Facebook is free and always will be (according to its login page), but the reach it offers to businesses for free has been dwindling over the past year. As Facebook’s algorithm for what shows up in a user’s newsfeed changes, businesses are seeing that their posts reach far fewer users. Eat24 decided they’d had enough, and deleted their account with a lengthy breakup letter.
If you don’t already know, Facebook has taken it upon itself to decide what posts you see from companies you like, and the average reach for a lot of businesses has dropped as low as 6% unless they put up some cash to talk to people who have already liked their page.
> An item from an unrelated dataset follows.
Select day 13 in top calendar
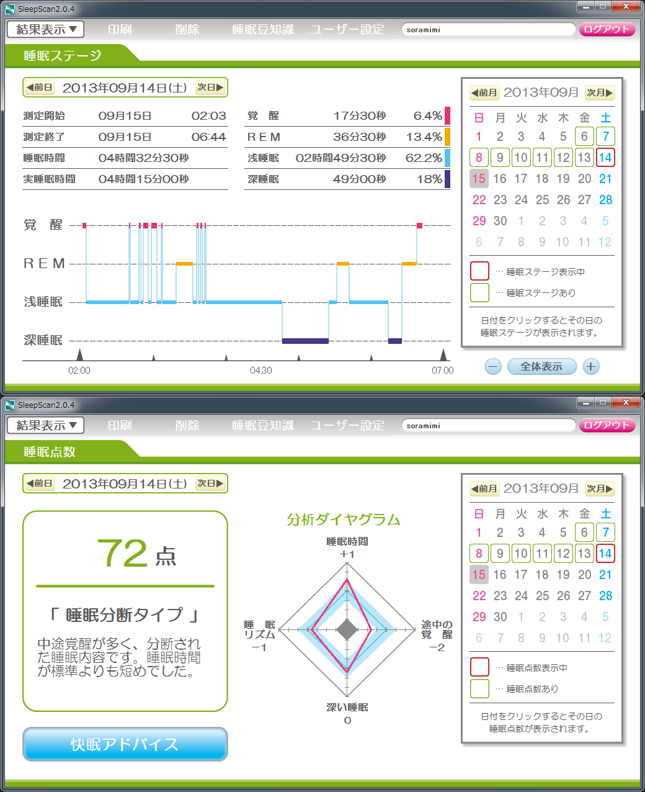 tap(584, 158)
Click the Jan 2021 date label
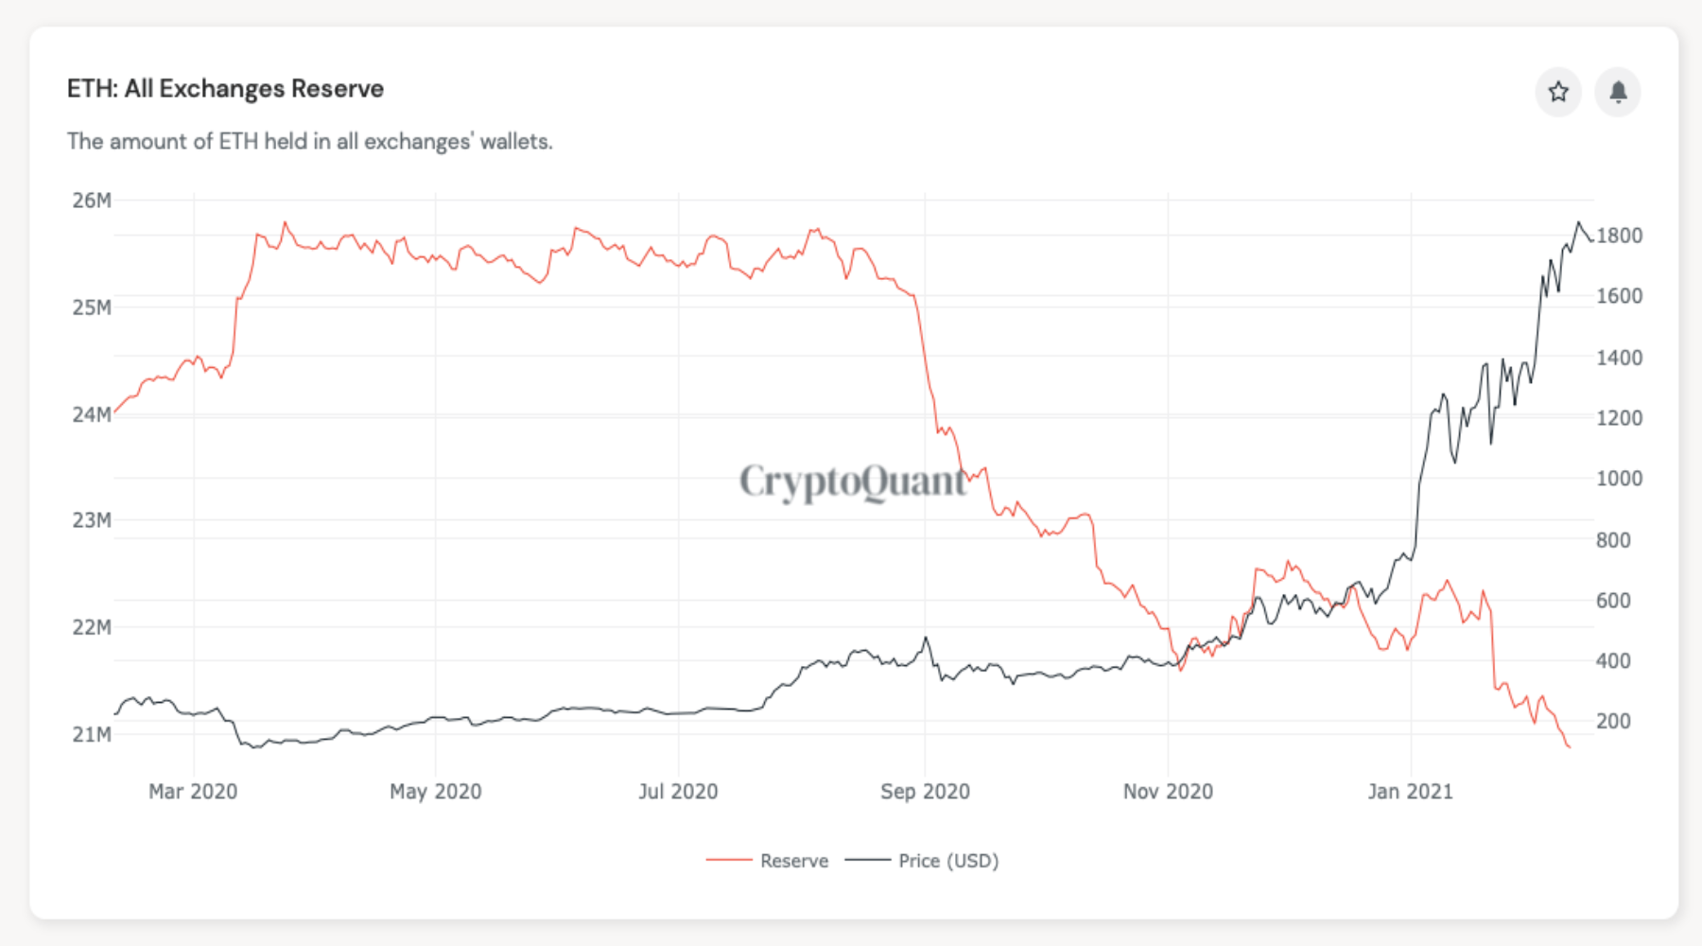 [1410, 792]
Yeah, it sucks to feel like you’re just shouting into a void when there are tens of thousands of people who’ve said they’d like to hear what you’re saying.
The breakup letter is long and pretty hilarious, and after going viral yesterday, it’s probably gotten the biggest reach on Facebook out of anything the company has done lately, so at least they’ll always have that. Here’s how it starts:
Hey. It’s Eat24. Look, we need to talk. This isn’t easy to say since we’ve been together so long, but we need to break up. We’d love to say “It’s not you, it’s us” but it’s totally you. Not to be rude, but you aren’t the smart, funny social network we fell in love with several years back. You’ve changed. A lot.
When we first met, you made us feel special. We’d tell you a super funny joke about Sriracha and you’d tell all our friends and then everyone would laugh together. But now? Now you want us to give you money if we want to talk to our friends. Now when we show you a photo of a taco wrapped with bacon, you’re all like “PROMOTE THIS POST! GET MORE FRIENDS!” instead of just liking us for who we are. That’s hella messed up.
The letter then goes on to talk about how much better food-based analogies make everything, how great the extant Space Jam website from 1996 is, the fact that everyone has moved on to Twitter (which doesn’t deliberately hide stuff from you), and that Darth Vader is their father.
Yes, seriously. If you hate Facebook but keep going back for baby pictures and misattributed quotes like some kind of digital junkie, go ahead and give the full letter, with its high concentration of GIFs, memes, and Darth Vader, a read. You won’t regret it.